I am going to talk briefly about the last five stories in Best American Short Stories 2012 in terms some of their most crucial formal strategies—those strategies that, without which there would be no story.

Taiye Selasi, “The Sex Lives of African Girls”

This story, Selasi’s first published fiction, resulted from a challenge given to her by Toni Morrison to finish a work of fiction in one year and send it to her to read.  Suffering from writer’s block, Selasi struggled for months until, she says one day, she heard the following line, as if it were a bit of song she had just remembered: “The sex lives of African girls begin, inevitably, with Uncle.”  Then, she says, she heard the second sentence, like a song without music: “There you are, eleven, alone in the study in the dark.”  She says she rushed to her computer and started writing.

The story takes place in Accra, the capital, and largest city in Ghana.  It focuses on a young Nigerian girl, age eleven, who is living with her mother’s brother—the uncle of the first sentence--and his wife, after her mother deserted her.  If you Google the words “Africa, sexual abuse, uncle,” you will know why it is inevitable that the sex lives of African girls begin with uncle. Given the social problem of the inequality of girls in Africa and thus their sexual abused by an uncle, or some other male relative, this story could very well have been a mere fictional exploration of a story “ripped from the headlines.”  However, Selasi’s decision to make the point of view of the story that of the eleven-year-old girl in the second person places the child in the center of household activity—much of it sexual—much of which she does not understand, some of which she does.

Another complication of the girl’s being surround by sexuality for which she is not emotionally prepared is the fact that she is fascinated by the sex, longs for it in a way she does not fully understand.  The first indication of this in the story is when she trips on an overlarge dress, snagging the hem in her heel and exposing her “bare breastless chest;” lying on the floor “newly aware of your nipples.”

The first mysterious sexual encounter occurs when she comes into a room and sees the servant girl Ruby kneeling between her uncle’s knees, “her heart-shaped face in his lap.  The sound she made remind you of cloth sloshing in buckets, as rhythmic and functional, almost mindless, and wet.” The girl does not say she knows what is happening, but the look on Ruby’s face, full of hatred, reminds her of her mother’s face when she came into a room a few years earlier and saw her mother on the floor, with a man kneeling behind her, “their moaning an inelegant music, the sweat.”

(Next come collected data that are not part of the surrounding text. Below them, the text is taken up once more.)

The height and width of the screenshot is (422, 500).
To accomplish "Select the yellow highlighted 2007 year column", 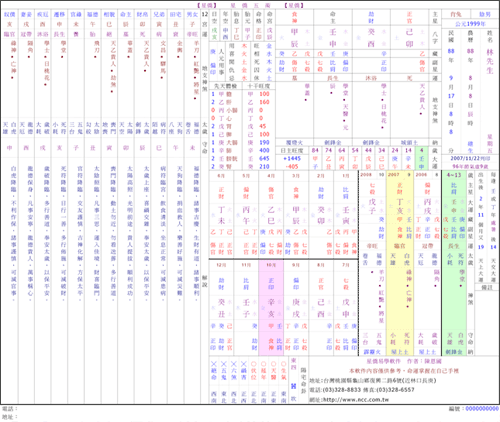I will point(400,262).
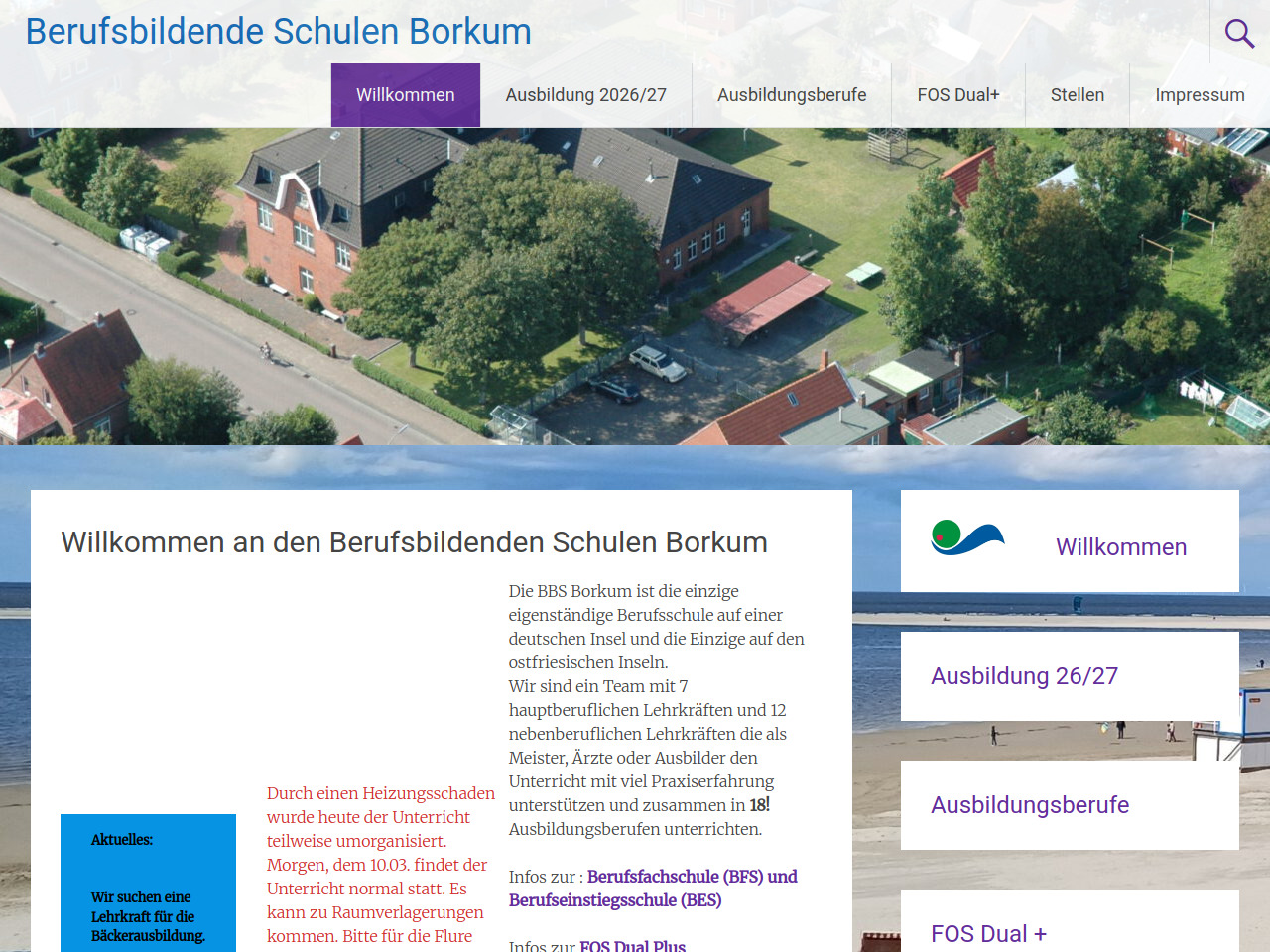The image size is (1270, 952).
Task: Open the Ausbildung 26/27 sidebar card
Action: [1024, 676]
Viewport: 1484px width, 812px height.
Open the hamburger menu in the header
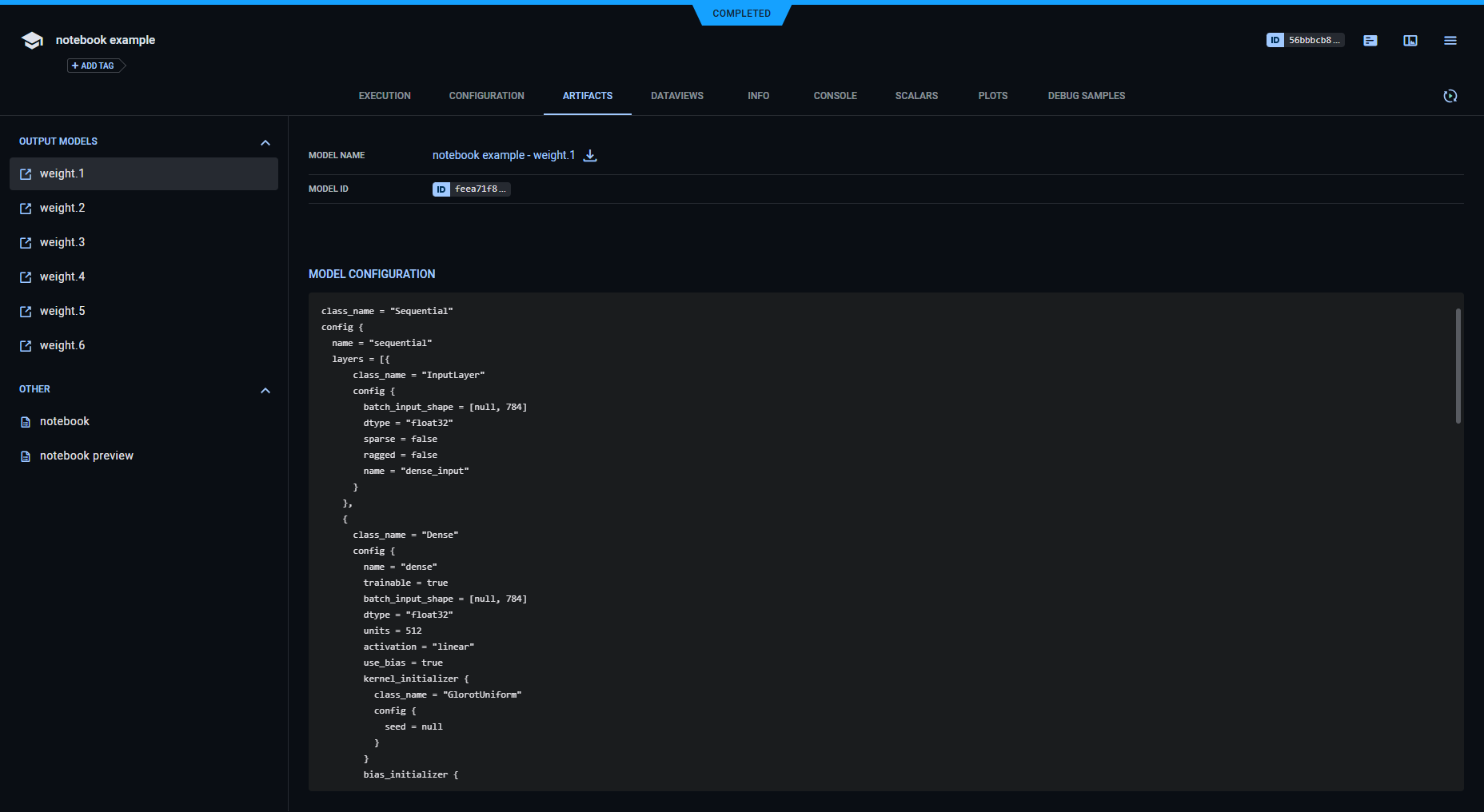coord(1450,41)
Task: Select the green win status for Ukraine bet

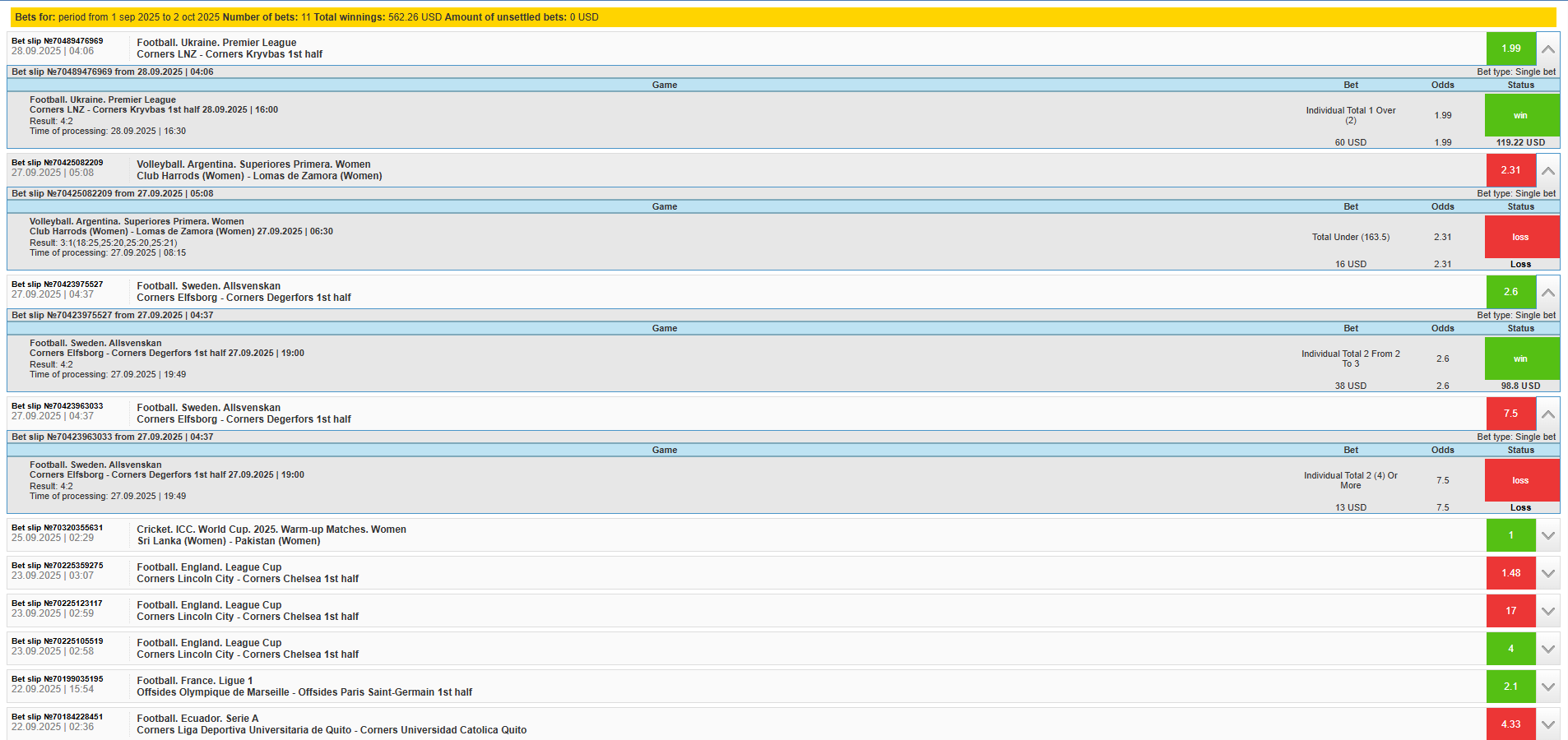Action: [x=1521, y=115]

She thinks that if Ruby could make Uncle whimper like a dog, something was possible in this house that was different from what she lived every day, and she is not sure if it is not better, preferable. “You envied Ruby something, though you didn’t know what.  You stood at your door trembling jealously.” 

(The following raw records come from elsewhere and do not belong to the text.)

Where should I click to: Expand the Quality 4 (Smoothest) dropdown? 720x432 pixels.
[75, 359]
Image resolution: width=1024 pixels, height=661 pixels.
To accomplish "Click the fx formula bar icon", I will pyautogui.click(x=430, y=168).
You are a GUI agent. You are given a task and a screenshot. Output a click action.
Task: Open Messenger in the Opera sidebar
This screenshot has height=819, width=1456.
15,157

The final section of the story begins with a kind of stage direction that has appeared throughout: “Enter Uncle.”  When he tells her that she reminds him or her mother and that he misses her, we understand that the Uncle has sexually abused the child’s mother also.  We are given even further context for this pattern of family abuse when we discover that the young girl’s aunt has also been abused by her uncle.  When the aunt comes in the room and curses her husband, saying, “She’s your blood,” the uncle’s response is to slap her and insist that it is his house, not hers.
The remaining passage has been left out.